Off topic, but …
Still two and a half months to launch of the James Webb. “NASA now is targeting Oct. 31, 2021”. I can’t wait.
Not much James Webb Telescope news other than:
- You can buy a Lego model.
- It’s under threat from LGBT activists.
Not much news on the SKA either, other than:
- ASKAP sees dancing ghosts.
- Construction has started!
https://www.space.com/square-kilometer-array-telescope-construction-starts
Construction of the Square Kilometer Array (SKA) observatory, which is set to become the largest radio telescope ever built, will finally commence after nearly 30 years of preparations.
Work on the two sites in Australia and South Africa, where the two separate parts of the radio telescope network will be built, is set to begin July 1, 2021, representatives of the SKA Organisation (SKAO) announced at the annual meeting of the European Astronomical Society (EAS) on June 29.
The telescope, which will listen to radio signals in the vast range of frequencies between 70 MHz to at least 25 GHz, will have a total collecting area of one square kilometer. Instead of relying on a single extremely large dish, it will consist of a precisely designed network of dishes and antennas distributed across its two sites. The SKA-Mid array, to be located in the Karoo desert in South Africa, will use 197 dishes, each 50 feet (15 meters) in diameter, to listen to the middle frequency bands. The SKA-Low array, listening to the lower frequency bands, will consist of 131,072 antennas located in Western Australia north of Perth.
https://physicsworld.com/a/construction-go-ahead-for-e2bn-square-kilometre-array/
The go-ahead has been given to build what will be the world’s largest radio telescope network. The council of the Square Kilometre Array Observatory (SKAO) gave the green light to construct the €2bn Square Kilometre Array (SKA) in Australia and southern Africa. To be complete by 2028.
As its name suggests, the SKA is a facility that intends to have a total collecting area of 1 km2, achieved by spreading out thousands of individual dishes in southern Africa as well as a million wire antennas in Australia. SKA is designed to provide astronomers with unprecedented views of the first stars in the universe and observations of gravitational waves via the radio emissions from pulsars, among other things.

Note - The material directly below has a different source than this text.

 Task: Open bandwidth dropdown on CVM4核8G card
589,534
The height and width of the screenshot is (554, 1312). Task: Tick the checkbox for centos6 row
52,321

That initial design, however, proved too ambitious and in 2013 officials concentrated on building a much smaller preliminary facility known as SKA1, which was to be complete by 2018. It would feature 250 mid-frequency radio dishes and 250,000 low-frequency dipole antenna to keep costs below a cap of €674m. Despite further woes with members dropping out, such as Germany, and increases in the baseline cost of the project to €900m, that timeline was delayed. Yet a big boost for the project came in March 2019 when Australia, China, Italy, the Netherlands, Portugal, South Africa and the UK signed the SKA convention treaty in Rome. That came into effect earlier this year after five countries – including Australia, South Africa and the UK – ratified the convention, creating the SKAO in the process.

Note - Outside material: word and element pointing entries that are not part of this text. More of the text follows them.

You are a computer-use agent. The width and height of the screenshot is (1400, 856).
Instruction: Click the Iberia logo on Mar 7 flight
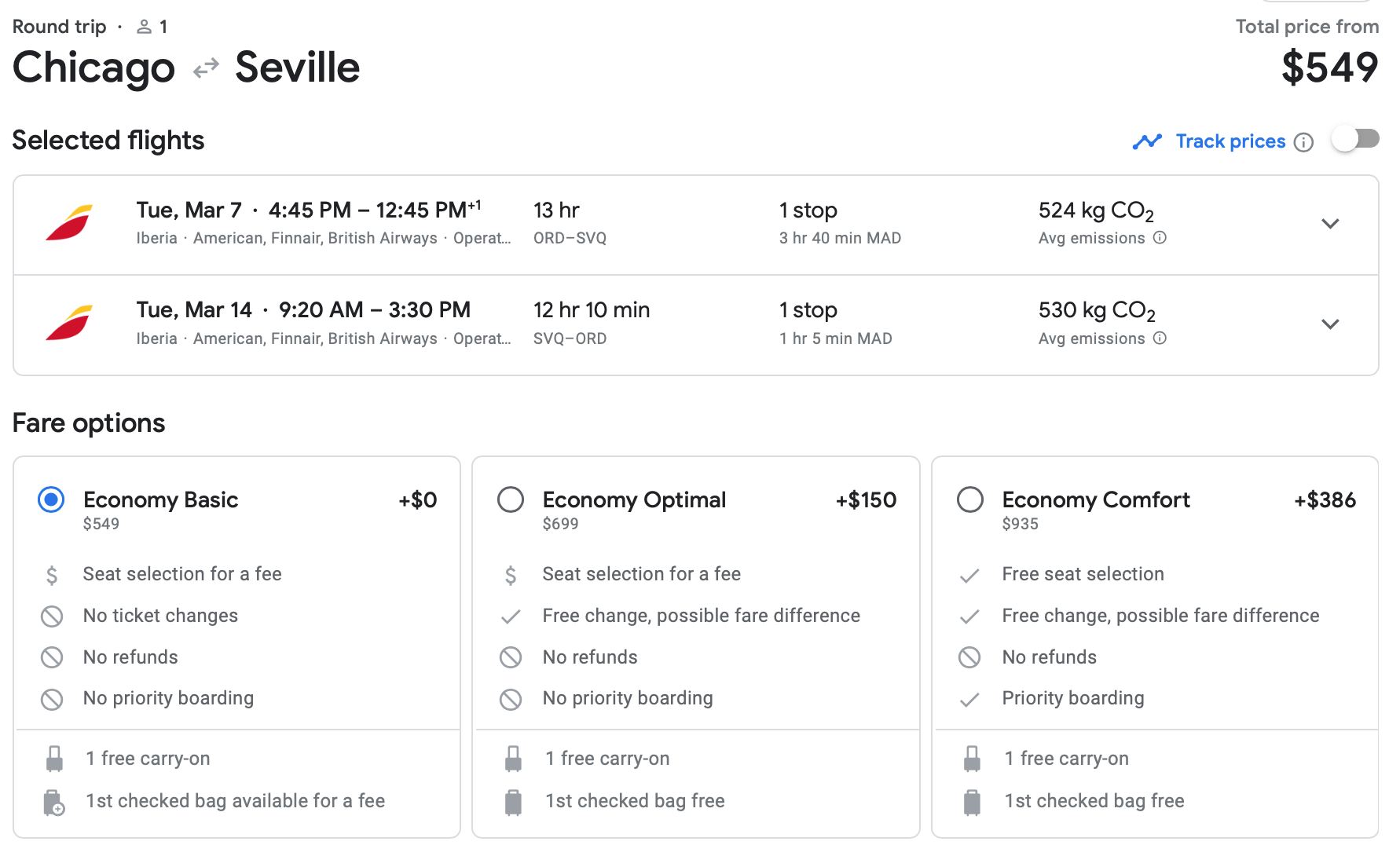(x=69, y=223)
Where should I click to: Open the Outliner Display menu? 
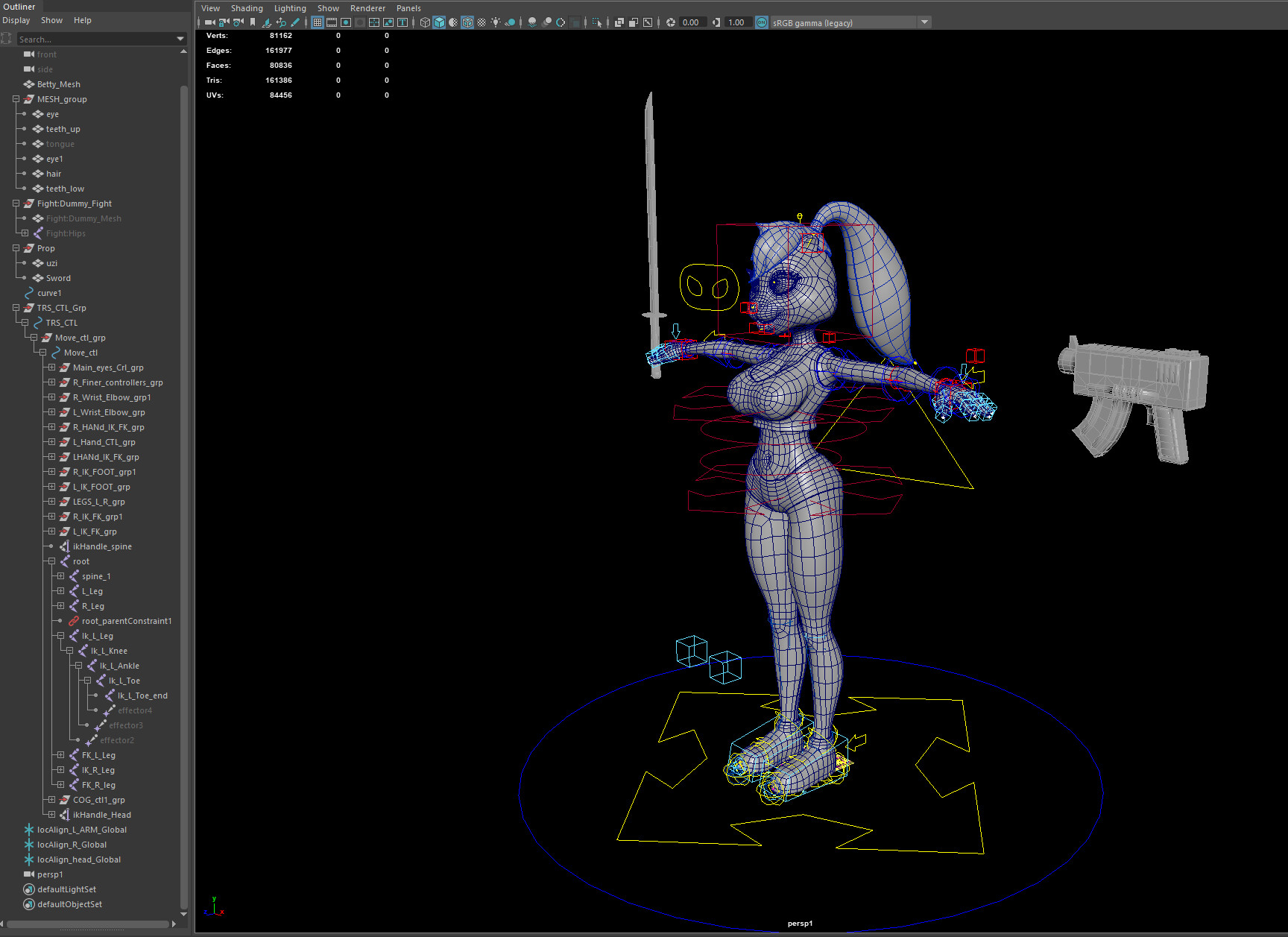click(x=16, y=20)
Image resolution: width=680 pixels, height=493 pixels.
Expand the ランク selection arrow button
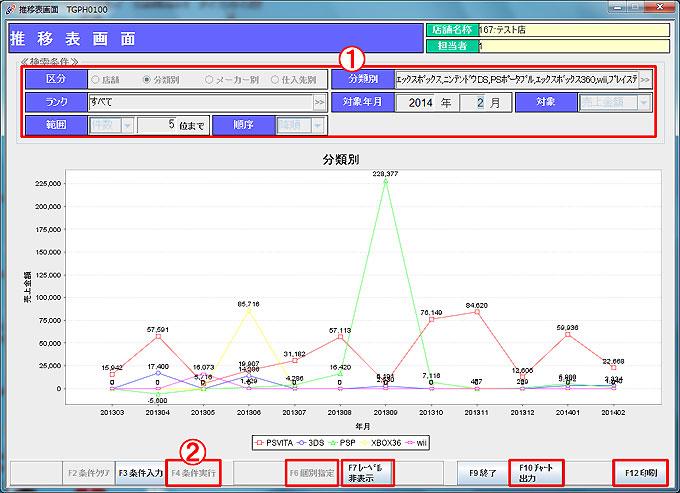tap(319, 102)
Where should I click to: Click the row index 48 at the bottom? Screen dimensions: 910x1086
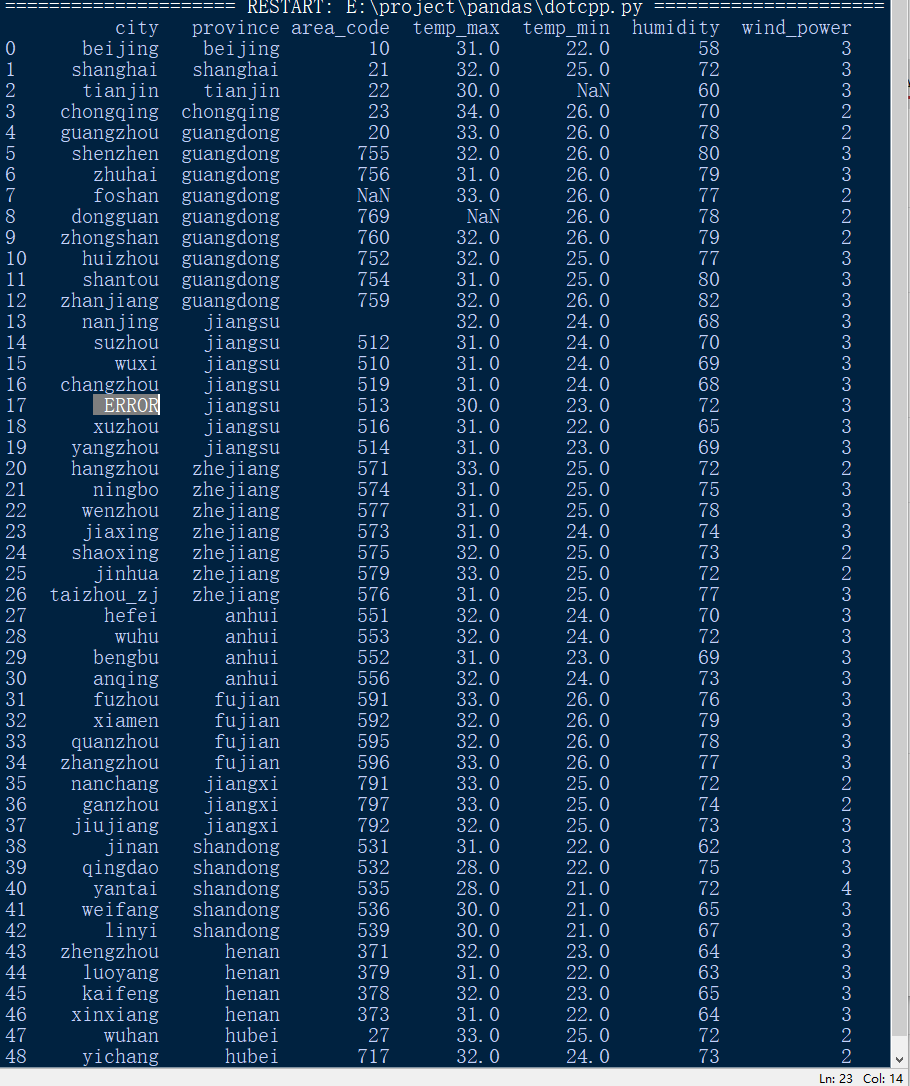pos(16,1057)
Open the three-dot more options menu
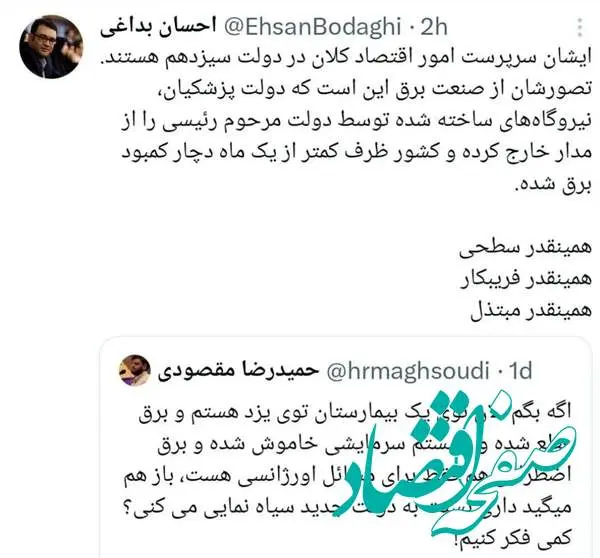The image size is (600, 558). 580,28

More than 500 engineers from 100 institutions worldwide have been involved with the design of the SKA telescopes with over 1000 scientists from 40 countries working on the science case of the project. The final SKA design to be built — similar to that proposed for SKA 1 — includes 197 radio dishes in South Africa, including 64 dishes belonging to the existing MeerKAT array, as well as 131 072 individual antennas in Australia. The cost of constructing the two telescope arrays and operations for the coming decade will be about €2bn – €1.3bn to build the instrument and €700m for operations. The UK, which hosts the headquarters of the observatory at the Jodrell Bank site in Cheshire, will contribute £270m.
SKA will be built in stages with eight dishes and an 18-station array of antennas – each station featuring 512 antennas — ready by 2025. By the start of the following year SKA will include a 64-dish array and 64 antenna stations while in 2027 it will have a 133-dish array and 256 antenna stations.